De paso, expresa otra instrumentalización subsidiaria: la licuación de las acciones de masas más o menos independientes. Primero todo enemigo es Goliat, y cuando se lo muestra débil, se menosprecia al verdadero David, el de las calles. Se dibuja un presente donde el conflicto social y toda su “emotividad” tienen que encontrar su “racionalidad” en el Palacio, en los intersticios de la institucionalidad electoral, con el consecuente peligro de confundir los movimientos emergentes desde abajo y en las calles, con sus expresiones lobistas y superestructurales, o incluso a aquellos que desde los márgenes de la exclusión capitalista son conducidos por el Vaticano. Por una u otra vía, se recaería en la utilización de los movimientos con el fin de suministrar su “vitalidad democrática” a las viejas estructuras decadentes del país burgués, o en su expresión coloquial, “el partido del mal menor”.
Pero los movimientos no son solo fuerza emotiva, sino organismos vivos donde se enfrentan diversos programas y estrategias de la más absoluta racionalidad. El retorno del FMI no se combate con el archipiélago de demandas, pero menos aún con el retorno a los “pagadores seriales”. Se nos presenta el desafío de superar sus lógicas de presión lobista, lo que efectivamente exige que la clase trabajadora vuelva al centro político ya que es la única con potencial hegemónico. Pero a diferencia de la esperanza de Crouch, esto implica una lucha de programas y estrategias para desarrollar sus aspectos más subversivos, combatiendo la idea de que su única posibilidad es la de dar un volumen social y vital a la misma fuerza política que sumió al país en la decadencia y postración al capital internacional y local. Evitar ese derrotero de institucionalización vasalla es parte indisoluble de la pelea porque coagule una alianza social y política con una estrategia anticapitalista.
La obertura de diciembre, y más aún la amenaza fondomonetarista de la “esclavitud por deuda”, deja en claro que ese es el verdadero teatro donde cada actor representará su papel.
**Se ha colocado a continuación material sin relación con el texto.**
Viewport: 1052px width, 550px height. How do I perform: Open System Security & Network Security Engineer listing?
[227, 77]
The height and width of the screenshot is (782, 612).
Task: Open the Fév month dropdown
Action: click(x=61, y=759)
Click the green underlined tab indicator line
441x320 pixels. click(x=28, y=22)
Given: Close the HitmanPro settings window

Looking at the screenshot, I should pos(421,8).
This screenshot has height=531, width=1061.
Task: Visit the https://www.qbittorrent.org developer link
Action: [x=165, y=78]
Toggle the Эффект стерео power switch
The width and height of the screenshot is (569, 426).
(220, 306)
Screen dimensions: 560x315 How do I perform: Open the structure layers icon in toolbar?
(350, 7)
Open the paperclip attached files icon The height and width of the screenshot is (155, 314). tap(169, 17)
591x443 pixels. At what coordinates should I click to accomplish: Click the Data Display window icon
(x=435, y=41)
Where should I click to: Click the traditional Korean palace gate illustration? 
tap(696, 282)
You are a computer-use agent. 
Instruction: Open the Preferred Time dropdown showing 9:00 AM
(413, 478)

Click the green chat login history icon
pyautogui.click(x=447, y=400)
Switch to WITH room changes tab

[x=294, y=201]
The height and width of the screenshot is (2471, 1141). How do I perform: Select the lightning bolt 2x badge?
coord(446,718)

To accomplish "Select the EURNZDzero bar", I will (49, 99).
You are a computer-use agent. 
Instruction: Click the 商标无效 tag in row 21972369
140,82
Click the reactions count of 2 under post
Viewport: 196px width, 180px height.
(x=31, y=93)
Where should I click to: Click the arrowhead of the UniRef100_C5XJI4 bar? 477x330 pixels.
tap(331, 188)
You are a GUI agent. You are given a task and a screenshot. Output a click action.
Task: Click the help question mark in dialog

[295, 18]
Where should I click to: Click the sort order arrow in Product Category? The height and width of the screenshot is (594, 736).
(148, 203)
Las coyunturas serán muchas, pero la dinámica que preanuncia (siempre con final abierto) es la de la emergencia de formas de lucha y organización que cuestionen, y en perspectiva sobrepasen, la limitada institucionalidad de la democracia capitalista. Es en la capacidad de construir hegemonía al calor de cada combate que la clase trabajadora se juega su lucha por una democracia real de los explotados y oprimidos y, en términos de Marx, “constituirse en partido”.